Available data:
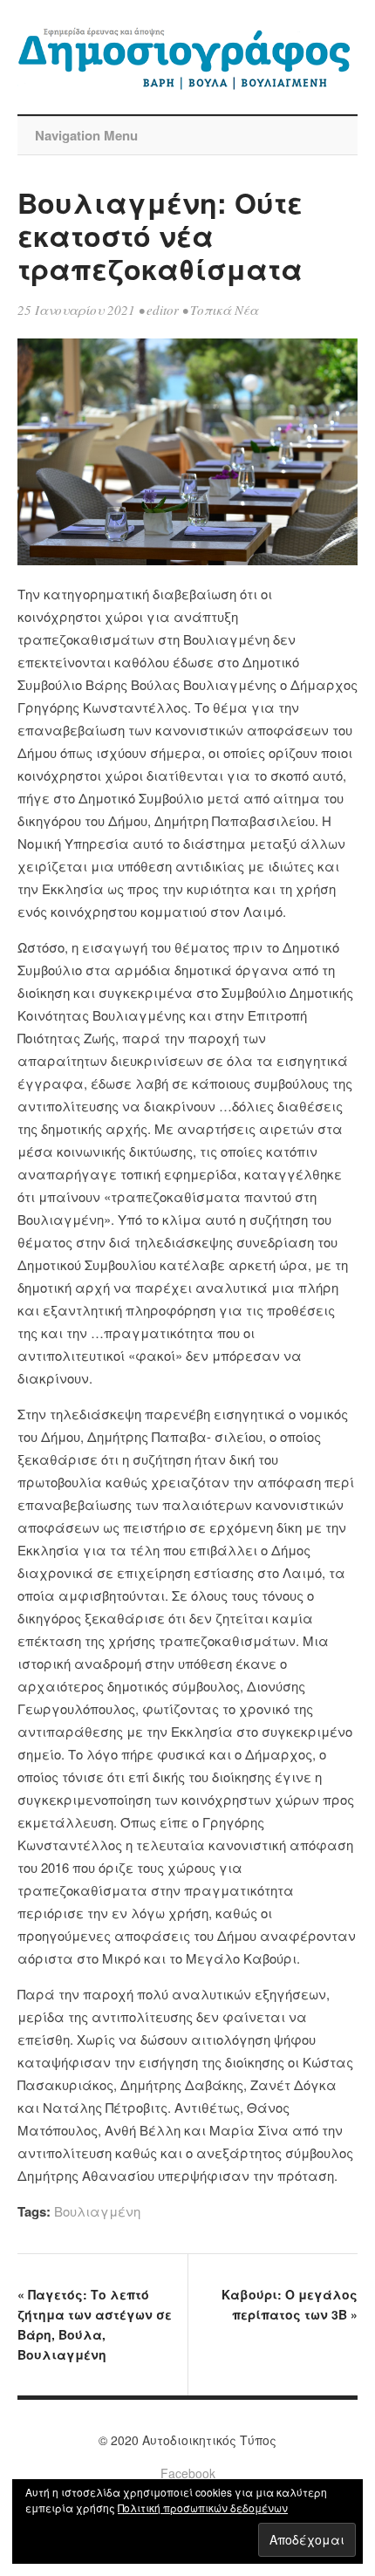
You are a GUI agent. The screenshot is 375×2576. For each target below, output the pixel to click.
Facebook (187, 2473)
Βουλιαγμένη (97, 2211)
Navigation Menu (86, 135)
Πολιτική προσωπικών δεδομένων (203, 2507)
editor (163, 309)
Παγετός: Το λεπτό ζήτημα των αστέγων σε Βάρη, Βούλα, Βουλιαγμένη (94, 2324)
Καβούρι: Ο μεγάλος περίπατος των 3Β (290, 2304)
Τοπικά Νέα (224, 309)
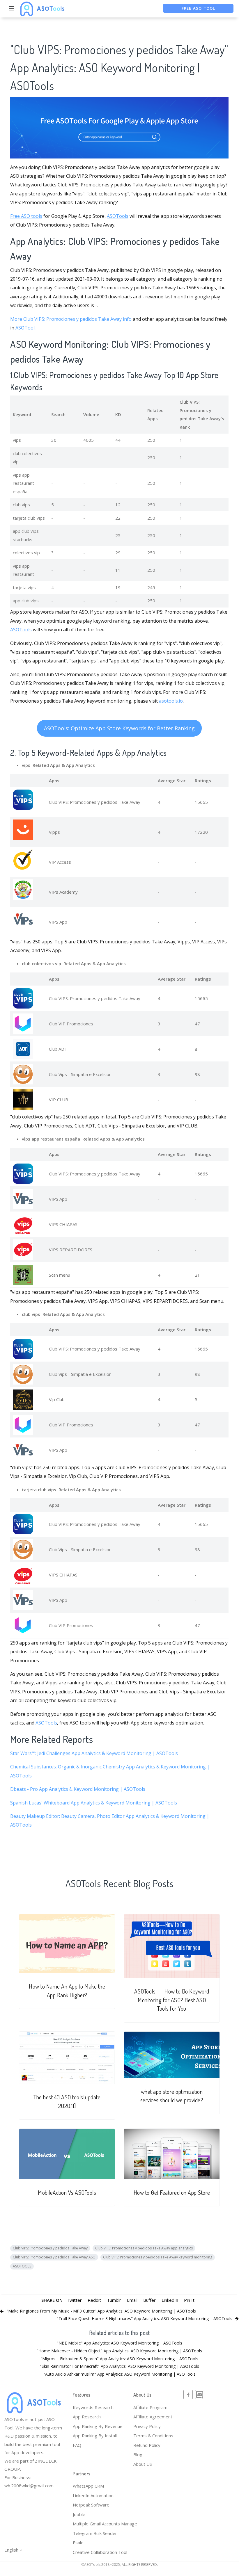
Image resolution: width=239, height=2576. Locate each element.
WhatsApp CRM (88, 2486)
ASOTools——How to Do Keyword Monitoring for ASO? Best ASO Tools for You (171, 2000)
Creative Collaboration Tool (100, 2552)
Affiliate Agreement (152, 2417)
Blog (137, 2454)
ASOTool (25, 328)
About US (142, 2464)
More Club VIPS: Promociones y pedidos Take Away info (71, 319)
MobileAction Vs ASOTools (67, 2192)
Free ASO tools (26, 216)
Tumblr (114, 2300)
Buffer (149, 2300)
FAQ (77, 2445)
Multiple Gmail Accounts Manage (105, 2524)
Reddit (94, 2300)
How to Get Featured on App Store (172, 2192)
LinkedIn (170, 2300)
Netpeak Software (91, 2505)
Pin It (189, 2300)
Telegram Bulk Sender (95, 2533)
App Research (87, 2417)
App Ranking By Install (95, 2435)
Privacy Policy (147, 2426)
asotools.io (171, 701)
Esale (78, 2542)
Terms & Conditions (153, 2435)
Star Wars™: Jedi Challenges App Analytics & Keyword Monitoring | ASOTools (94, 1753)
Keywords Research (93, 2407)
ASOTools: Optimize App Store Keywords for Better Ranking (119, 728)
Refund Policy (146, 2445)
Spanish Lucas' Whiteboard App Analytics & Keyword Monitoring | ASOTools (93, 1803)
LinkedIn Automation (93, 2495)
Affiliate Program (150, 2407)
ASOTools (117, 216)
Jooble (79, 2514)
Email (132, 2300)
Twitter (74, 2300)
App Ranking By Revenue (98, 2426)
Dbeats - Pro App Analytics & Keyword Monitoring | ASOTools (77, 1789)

* * *

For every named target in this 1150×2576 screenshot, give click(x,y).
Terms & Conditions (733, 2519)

* * *

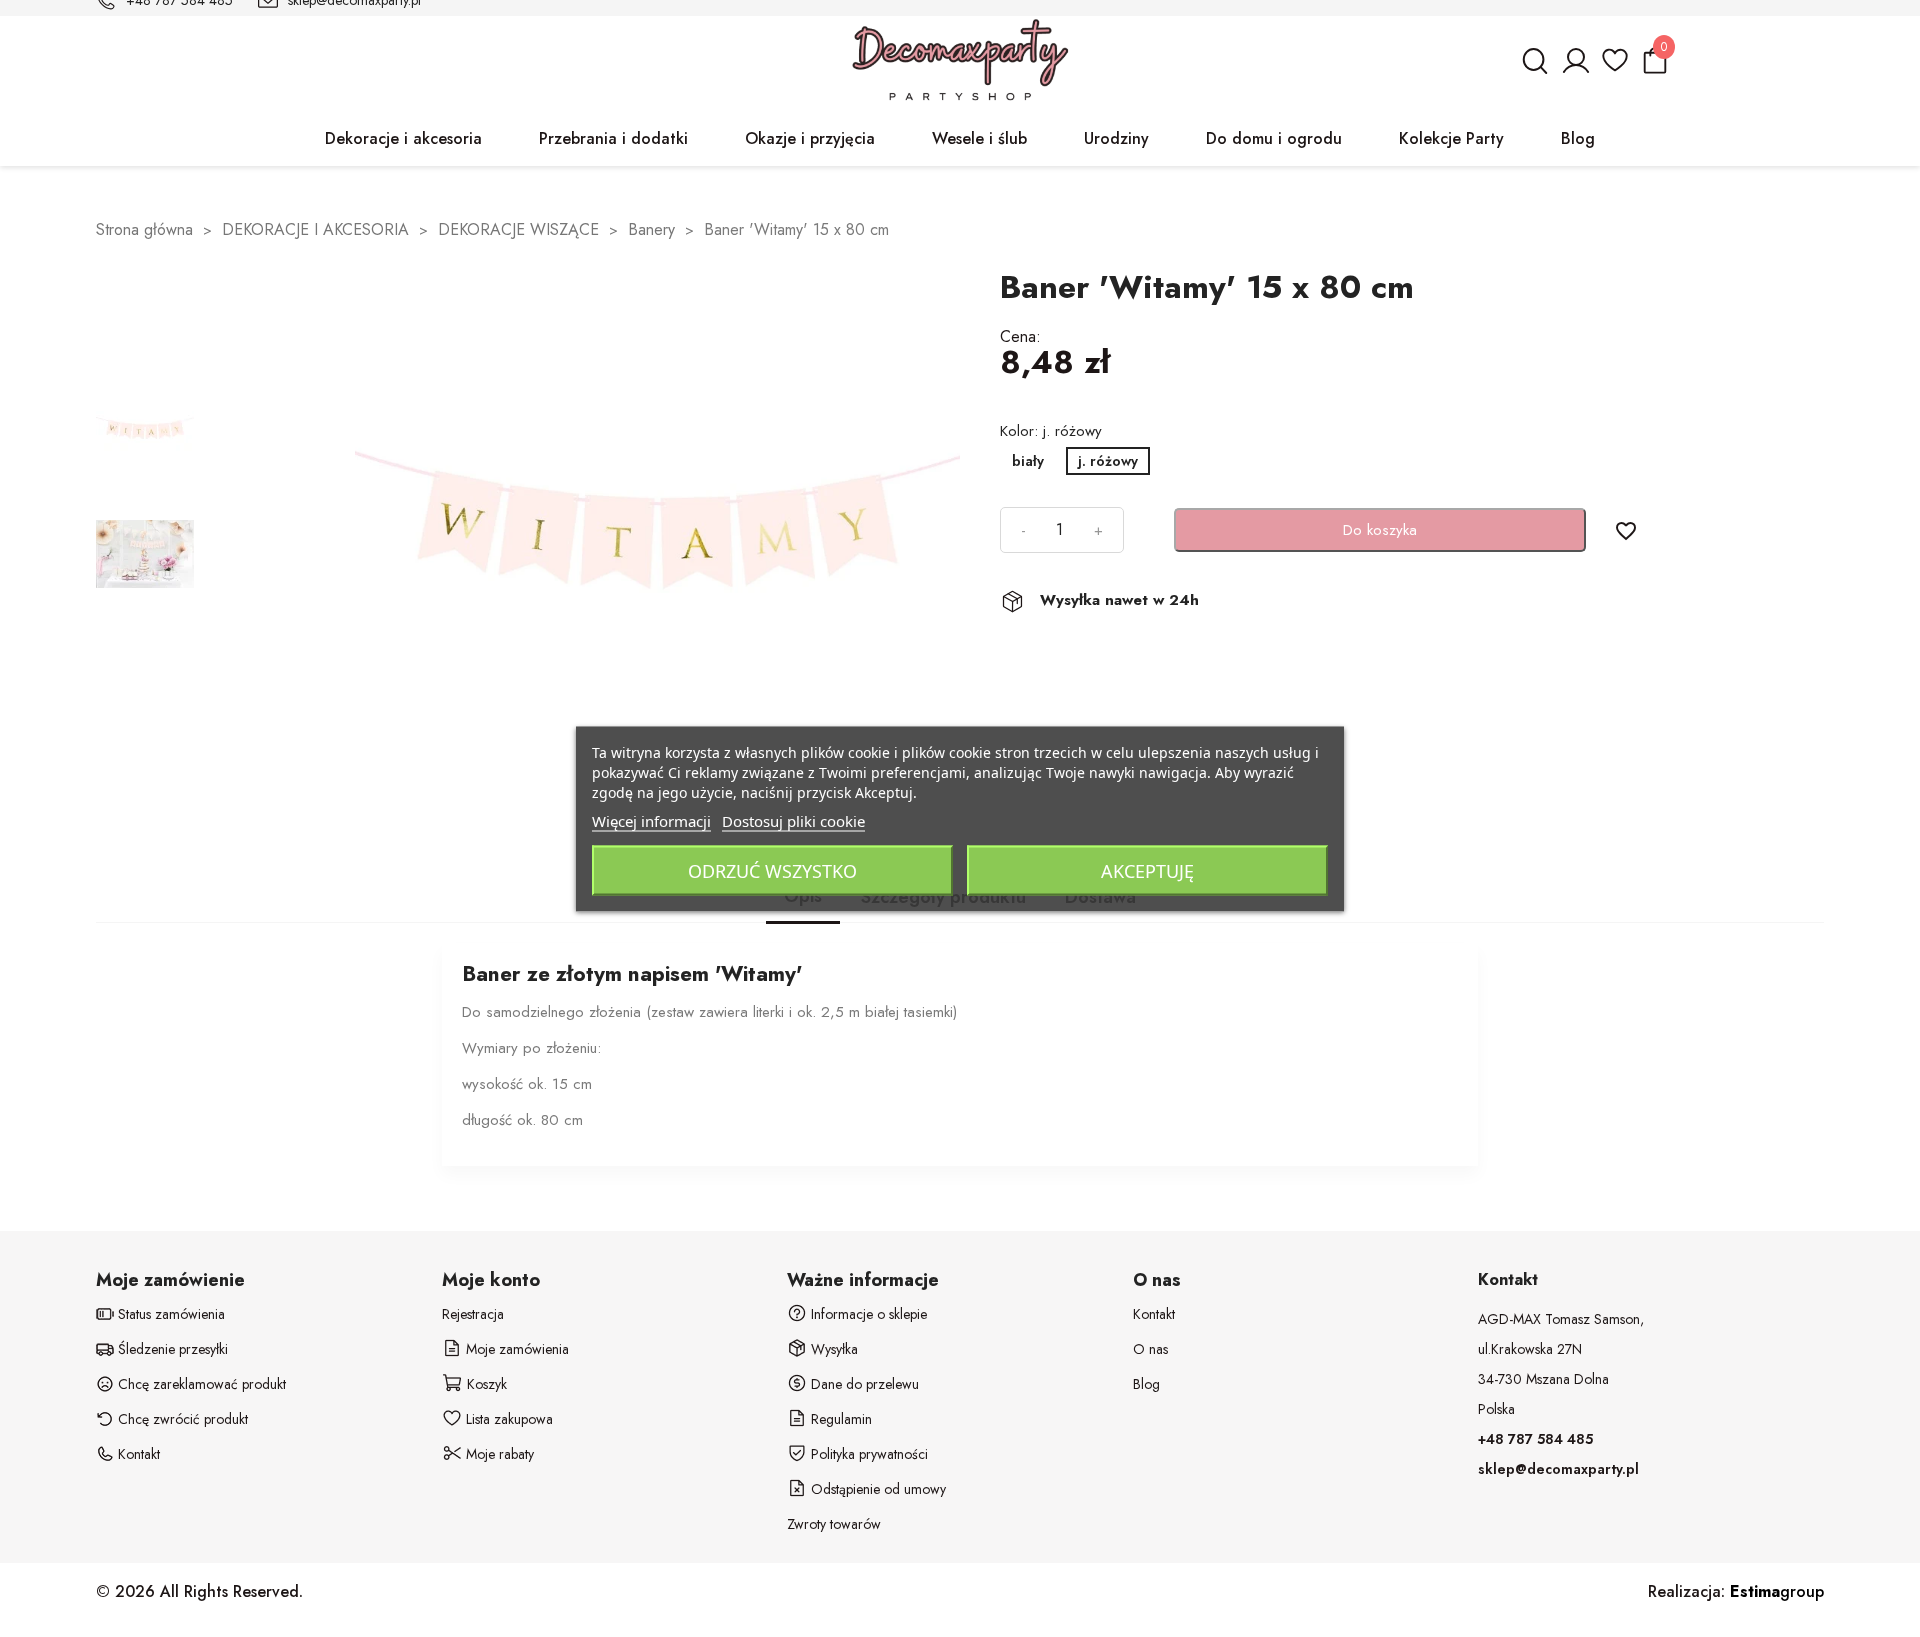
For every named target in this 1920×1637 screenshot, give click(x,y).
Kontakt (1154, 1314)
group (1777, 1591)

What the task requires: From the records above, copy only the lines running from the line holding "You are a GUI" through the line holding "Dbeats - Pro", with no pictures.

Answer space:
You are a GUI agent. The screenshot is 375×2576. For each target below, output the pixel to click.
Facebook (187, 2473)
Βουλιαγμένη (97, 2211)
Navigation Menu (86, 135)
Πολιτική προσωπικών δεδομένων (203, 2507)
editor (163, 309)
Παγετός: Το λεπτό ζήτημα των αστέγων σε Βάρη, Βούλα, Βουλιαγμένη (94, 2324)
Καβούρι: Ο μεγάλος περίπατος των 3Β (290, 2304)
Τοπικά Νέα (224, 309)
Image resolution: width=239, height=2576. Locate each element.
WhatsApp CRM (88, 2486)
ASOTools——How to Do Keyword Monitoring for ASO? Best ASO Tools for You (171, 2000)
Creative Collaboration Tool (100, 2552)
Affiliate Agreement (152, 2417)
Blog (137, 2454)
ASOTool (25, 328)
About US (142, 2464)
More Club VIPS: Promociones y pedidos Take Away info (71, 319)
MobileAction Vs ASOTools (67, 2192)
Free ASO tools (26, 216)
Tumblr (114, 2300)
Buffer (149, 2300)
FAQ (77, 2445)
Multiple Gmail Accounts Manage (105, 2524)
Reddit (94, 2300)
How to Get Featured on App Store (172, 2192)
LinkedIn (170, 2300)
Netpeak Software (91, 2505)
Pin It (189, 2300)
Telegram Bulk Sender (95, 2533)
App Research (87, 2417)
App Ranking By Install (95, 2435)
Privacy Policy (147, 2426)
asotools.io (171, 701)
Esale (78, 2542)
Terms & Conditions (153, 2435)
Star Wars™: Jedi Challenges App Analytics & Keyword Monitoring | ASOTools (94, 1753)
Keywords Research (93, 2407)
ASOTools: Optimize App Store Keywords for Better Ranking (119, 728)
Refund Policy (146, 2445)
Spanish Lucas' Whiteboard App Analytics & Keyword Monitoring | ASOTools (93, 1803)
LinkedIn Automation (93, 2495)
Affiliate Program (150, 2407)
ASOTools (117, 216)
Jooble (79, 2514)
Email (132, 2300)
Twitter (74, 2300)
App Ranking By Revenue (98, 2426)
Dbeats - Pro App Analytics & Keyword Monitoring | ASOTools (77, 1789)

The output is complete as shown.